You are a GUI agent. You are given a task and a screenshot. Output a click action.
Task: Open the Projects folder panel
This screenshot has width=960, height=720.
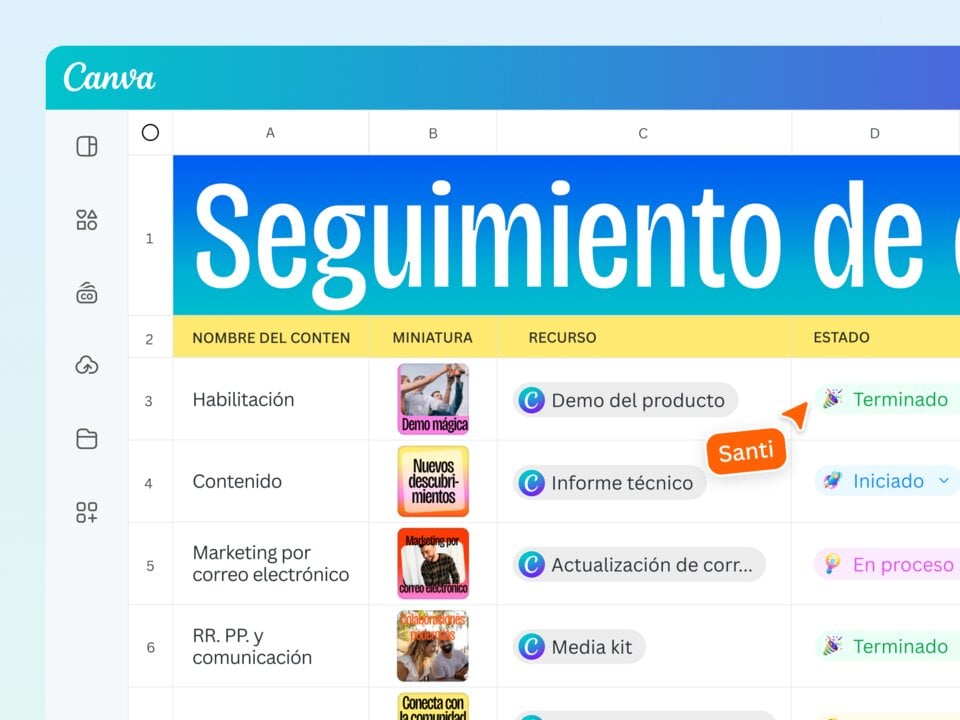(x=87, y=439)
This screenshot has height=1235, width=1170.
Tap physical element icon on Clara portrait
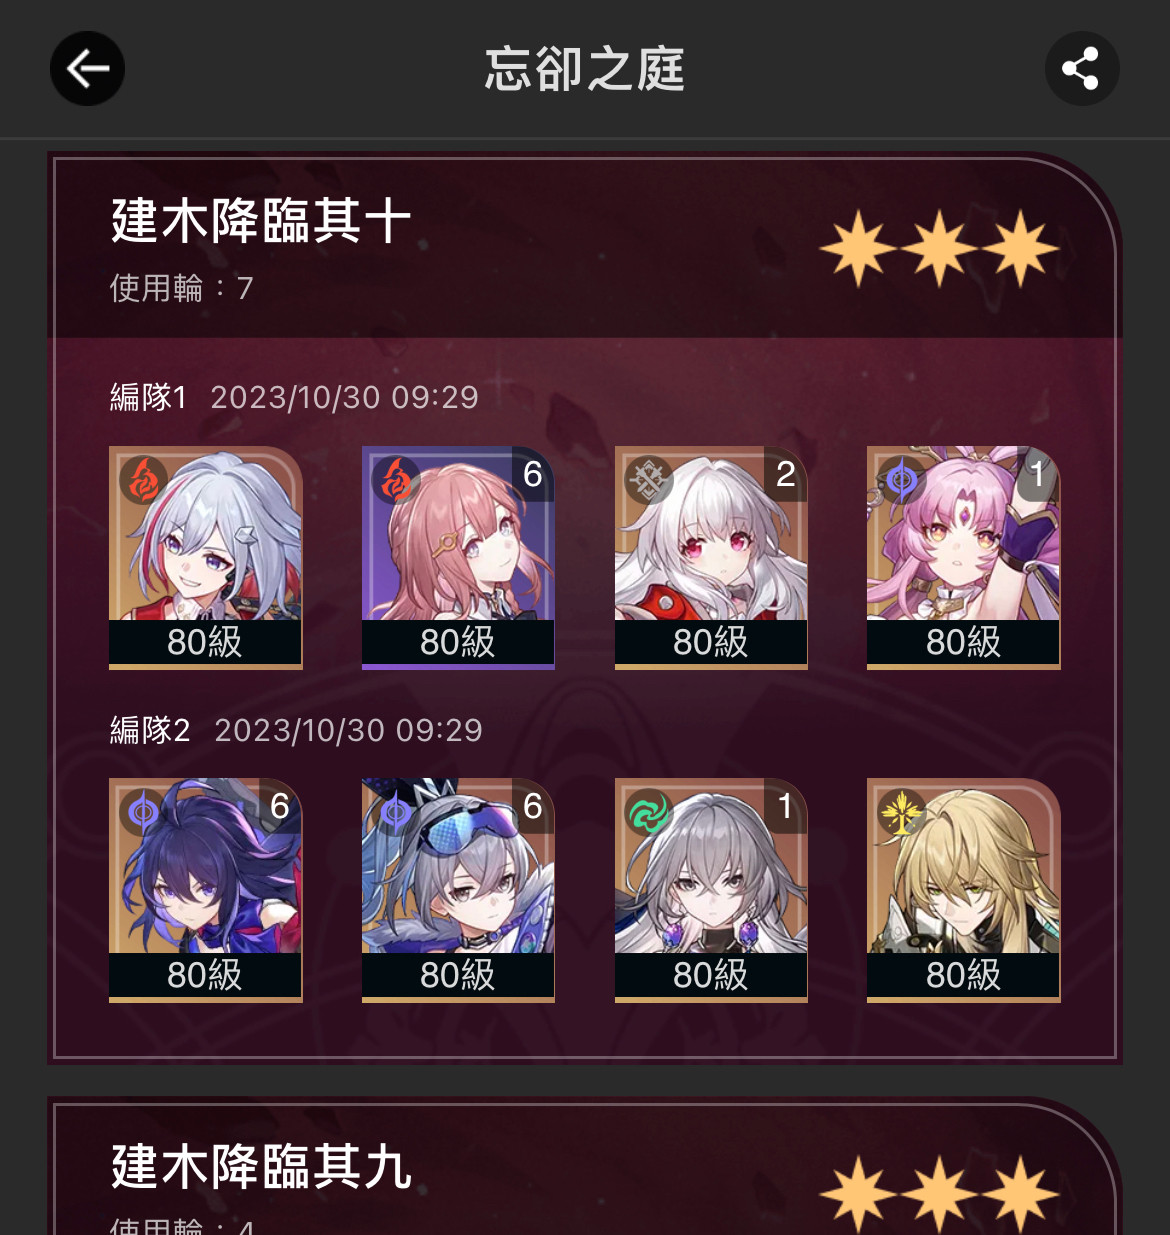pos(649,480)
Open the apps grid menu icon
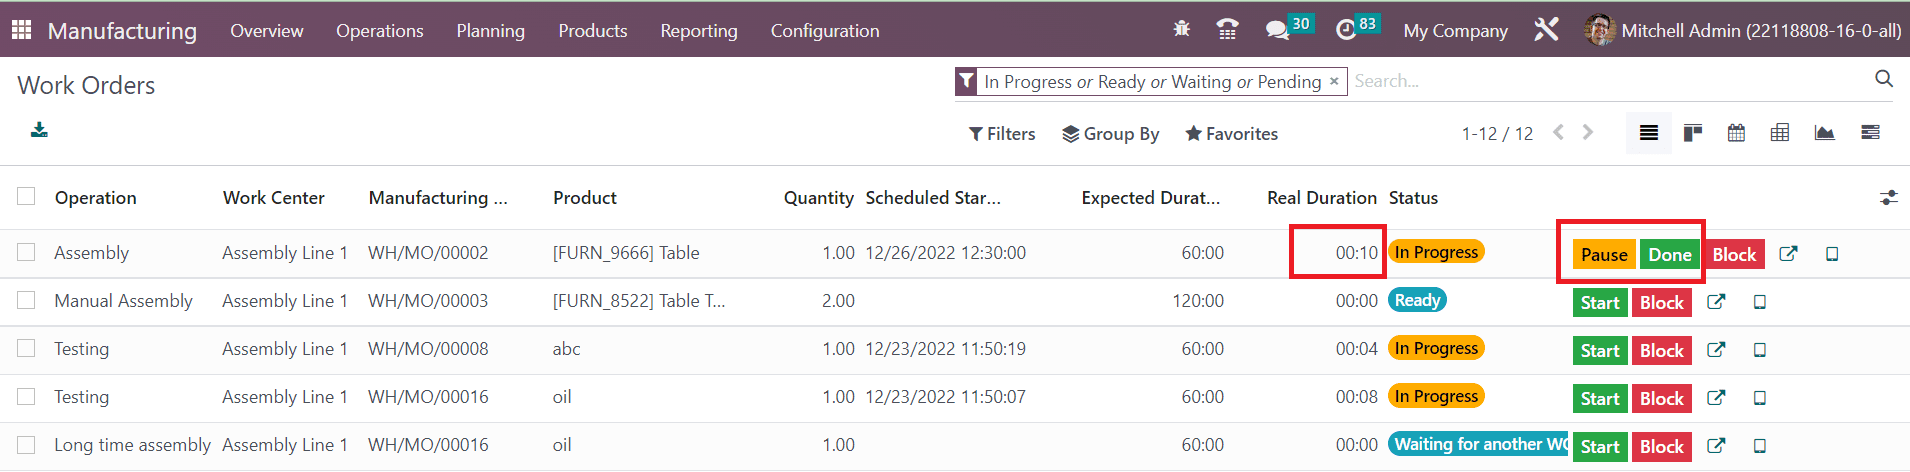 [21, 30]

____

Aim:
Render every line of the records above as a numbered list, skipping blank lines and leaving out the pictures.

Exercise solution:
1. You are a GUI agent. You are given a task and a screenshot. Output a click action.
2. Task: Open the Projects folder panel
3. This screenshot has width=960, height=720.
4. (x=87, y=439)
5. This screenshot has height=1235, width=1170.
6. Tap physical element icon on Clara portrait
7. pos(649,480)
8. Open the apps grid menu icon
9.  [21, 30]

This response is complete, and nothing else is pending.